Liberal Democrat leader Nick Clegg said it was “pretty distasteful to reduce this total human tragedy, hundreds of people dying in the Mediterranean, to a political point-scoring blame game”.
Miliband insisted he was simply raising the important issue of the failure of the UK and international allies to plan properly for the aftermath of the 2011 bombing that ended in the removal of the Gaddafi regime.
While no direct link was made in the wide-ranging foreign affairs speech at the Chatham House think tank, Labour made clear that his message would be that “the refugee crisis and tragic scenes this week in the Mediterranean are in part a direct result of the failure of post-conflict planning for Libya”.

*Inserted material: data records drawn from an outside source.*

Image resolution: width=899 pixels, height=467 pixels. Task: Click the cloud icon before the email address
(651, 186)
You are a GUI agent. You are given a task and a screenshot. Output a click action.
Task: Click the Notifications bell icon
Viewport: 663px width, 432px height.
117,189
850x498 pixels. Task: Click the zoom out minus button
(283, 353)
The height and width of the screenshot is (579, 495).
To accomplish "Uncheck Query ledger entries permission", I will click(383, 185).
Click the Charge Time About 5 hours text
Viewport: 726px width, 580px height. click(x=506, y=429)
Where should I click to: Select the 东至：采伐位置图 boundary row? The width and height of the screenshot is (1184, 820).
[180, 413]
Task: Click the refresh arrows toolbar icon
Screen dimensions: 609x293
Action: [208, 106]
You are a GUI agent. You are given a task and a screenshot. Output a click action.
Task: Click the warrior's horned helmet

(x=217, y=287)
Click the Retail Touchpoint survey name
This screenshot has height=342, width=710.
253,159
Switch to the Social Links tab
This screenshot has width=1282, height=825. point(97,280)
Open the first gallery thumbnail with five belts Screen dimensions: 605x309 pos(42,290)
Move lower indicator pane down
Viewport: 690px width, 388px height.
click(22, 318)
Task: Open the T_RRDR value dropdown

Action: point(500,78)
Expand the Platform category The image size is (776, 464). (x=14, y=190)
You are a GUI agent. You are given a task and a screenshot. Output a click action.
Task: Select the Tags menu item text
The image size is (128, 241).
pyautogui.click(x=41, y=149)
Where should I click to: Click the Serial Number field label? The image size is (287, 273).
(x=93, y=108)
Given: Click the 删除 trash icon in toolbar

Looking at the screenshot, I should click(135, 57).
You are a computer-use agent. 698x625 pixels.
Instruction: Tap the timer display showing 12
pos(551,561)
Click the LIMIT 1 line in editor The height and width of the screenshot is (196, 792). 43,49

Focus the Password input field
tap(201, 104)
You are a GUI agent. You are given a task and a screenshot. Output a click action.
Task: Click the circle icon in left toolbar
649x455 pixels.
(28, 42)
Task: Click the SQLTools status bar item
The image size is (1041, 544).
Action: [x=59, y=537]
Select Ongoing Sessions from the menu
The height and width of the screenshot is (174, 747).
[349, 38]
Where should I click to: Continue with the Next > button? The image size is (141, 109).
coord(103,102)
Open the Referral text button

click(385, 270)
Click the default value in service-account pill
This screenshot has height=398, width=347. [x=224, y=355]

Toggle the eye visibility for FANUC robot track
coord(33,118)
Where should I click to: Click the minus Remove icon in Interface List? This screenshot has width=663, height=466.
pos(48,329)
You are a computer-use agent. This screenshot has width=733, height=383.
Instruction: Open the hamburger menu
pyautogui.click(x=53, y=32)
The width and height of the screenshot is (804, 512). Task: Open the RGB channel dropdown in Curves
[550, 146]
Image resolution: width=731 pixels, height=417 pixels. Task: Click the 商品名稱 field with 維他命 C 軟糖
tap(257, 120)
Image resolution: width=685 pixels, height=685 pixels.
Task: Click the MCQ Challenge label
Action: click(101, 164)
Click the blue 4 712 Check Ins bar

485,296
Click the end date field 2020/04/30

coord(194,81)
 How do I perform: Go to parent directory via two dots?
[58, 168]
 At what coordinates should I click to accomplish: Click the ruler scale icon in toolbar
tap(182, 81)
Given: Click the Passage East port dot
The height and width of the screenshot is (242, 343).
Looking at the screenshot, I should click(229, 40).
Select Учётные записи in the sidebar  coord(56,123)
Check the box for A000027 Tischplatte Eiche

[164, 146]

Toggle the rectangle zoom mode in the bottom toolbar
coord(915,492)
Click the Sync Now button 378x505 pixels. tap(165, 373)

Pressed repeatedly on the issue by journalists after the speech, he dismissed any suggestion that he was implying the PM had “blood on his hands”.
“Anyone who reads my speech would see that that is very, very wide of the mark. The only people trying to whip up a big storm about this are the Conservative Party,” he said.
“I am making a very important point, I believe, about post-conflict planning in Libya.
“The international community as a whole, including our government, bears some responsibility for the crisis we see in Libya. I think that is undeniable.
“As far as what is happening in terms of the tragic scenes of people drowning in the Mediterranean, that is a result of the people traffickers who are engaged in those issues.
“But nobody can disagree with the idea that the failure of post-conflict planning has been responsible for some of the situation we have seen in Libya and, indeed, people then fleeing.”
Challenging Cameron to say “whether he thinks post-conflict planning in Iraq has been adequate, sensible, well done”, he said the prime minister had failed to learn the lessons of the Iraq war.
Meanwhile, the EU has doubled emergency aid to Italy, Greece, and Malta, the frontline states which have to deal with the massive influx of migrants coming across the Mediterranean, to €50m a year.
A spokeswoman for the European Commission, Natasha Berthaud, said “the entire emergency fund is doubling” following an agreement at Thursday’s EU summit where leaders also pledged ships, aircraft, and equipment to save lives in the Mediterranean.
The funds can be used for reception centres for migrants, medical aid, or additional staff dealing with the influx. The leaders also agreed to triple funding to €9m a month for the EU’s border operation patrolling the Mediterranean.